Reproduce the following lines character for character.

DATA LINES:
######
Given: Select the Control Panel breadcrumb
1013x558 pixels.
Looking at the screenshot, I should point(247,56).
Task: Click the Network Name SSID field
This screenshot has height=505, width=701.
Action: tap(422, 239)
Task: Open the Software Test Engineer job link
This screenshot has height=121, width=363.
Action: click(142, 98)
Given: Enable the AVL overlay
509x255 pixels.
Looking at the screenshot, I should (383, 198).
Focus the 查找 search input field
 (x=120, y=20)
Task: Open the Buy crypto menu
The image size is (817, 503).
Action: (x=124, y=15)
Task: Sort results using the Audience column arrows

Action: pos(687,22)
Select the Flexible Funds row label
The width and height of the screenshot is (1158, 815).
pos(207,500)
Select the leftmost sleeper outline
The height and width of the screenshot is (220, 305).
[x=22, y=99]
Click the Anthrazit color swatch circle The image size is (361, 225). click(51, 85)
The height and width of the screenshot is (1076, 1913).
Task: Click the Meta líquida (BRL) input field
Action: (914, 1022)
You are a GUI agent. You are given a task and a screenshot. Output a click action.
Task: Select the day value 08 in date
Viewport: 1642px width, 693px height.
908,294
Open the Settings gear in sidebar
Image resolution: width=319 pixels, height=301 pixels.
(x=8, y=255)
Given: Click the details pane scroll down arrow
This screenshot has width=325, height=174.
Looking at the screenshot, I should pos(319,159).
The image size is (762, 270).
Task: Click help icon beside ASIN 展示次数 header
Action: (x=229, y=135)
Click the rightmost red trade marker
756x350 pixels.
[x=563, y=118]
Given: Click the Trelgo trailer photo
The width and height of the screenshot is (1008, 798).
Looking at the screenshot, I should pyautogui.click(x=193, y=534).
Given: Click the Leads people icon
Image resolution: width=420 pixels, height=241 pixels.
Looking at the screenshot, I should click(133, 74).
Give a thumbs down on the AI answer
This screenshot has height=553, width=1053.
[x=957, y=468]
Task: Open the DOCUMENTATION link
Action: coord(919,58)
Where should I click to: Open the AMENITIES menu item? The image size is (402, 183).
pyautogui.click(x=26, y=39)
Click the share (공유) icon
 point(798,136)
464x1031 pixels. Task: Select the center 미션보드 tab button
######
WRITTEN SOLUTION:
Given: Select the Control Panel breadcrumb
1013x558 pixels.
Looking at the screenshot, I should point(247,56).
Task: Click the Network Name SSID field
This screenshot has height=505, width=701.
Action: tap(422, 239)
Task: Open the Software Test Engineer job link
This screenshot has height=121, width=363.
Action: click(142, 98)
Given: Enable the AVL overlay
509x255 pixels.
Looking at the screenshot, I should (383, 198).
Focus the 查找 search input field
 (x=120, y=20)
Task: Open the Buy crypto menu
The image size is (817, 503).
Action: (x=124, y=15)
Task: Sort results using the Audience column arrows

Action: pos(687,22)
Select the Flexible Funds row label
The width and height of the screenshot is (1158, 815).
pos(207,500)
Select the leftmost sleeper outline
The height and width of the screenshot is (220, 305).
[x=22, y=99]
Click the Anthrazit color swatch circle The image size is (361, 225). click(51, 85)
The height and width of the screenshot is (1076, 1913).
Task: Click the Meta líquida (BRL) input field
Action: (914, 1022)
You are a GUI agent. You are given a task and a screenshot. Output a click action.
Task: Select the day value 08 in date
Viewport: 1642px width, 693px height.
908,294
Open the Settings gear in sidebar
Image resolution: width=319 pixels, height=301 pixels.
(x=8, y=255)
Given: Click the details pane scroll down arrow
This screenshot has width=325, height=174.
Looking at the screenshot, I should pos(319,159).
The image size is (762, 270).
Task: Click help icon beside ASIN 展示次数 header
Action: (x=229, y=135)
Click the rightmost red trade marker
756x350 pixels.
[x=563, y=118]
Given: Click the Trelgo trailer photo
The width and height of the screenshot is (1008, 798).
Looking at the screenshot, I should pyautogui.click(x=193, y=534).
Given: Click the Leads people icon
Image resolution: width=420 pixels, height=241 pixels.
Looking at the screenshot, I should click(133, 74).
Give a thumbs down on the AI answer
This screenshot has height=553, width=1053.
[x=957, y=468]
Task: Open the DOCUMENTATION link
Action: coord(919,58)
Where should I click to: Open the AMENITIES menu item? The image size is (402, 183).
pyautogui.click(x=26, y=39)
Click the share (공유) icon
 point(798,136)
464x1031 pixels. Task: Select the center 미션보드 tab button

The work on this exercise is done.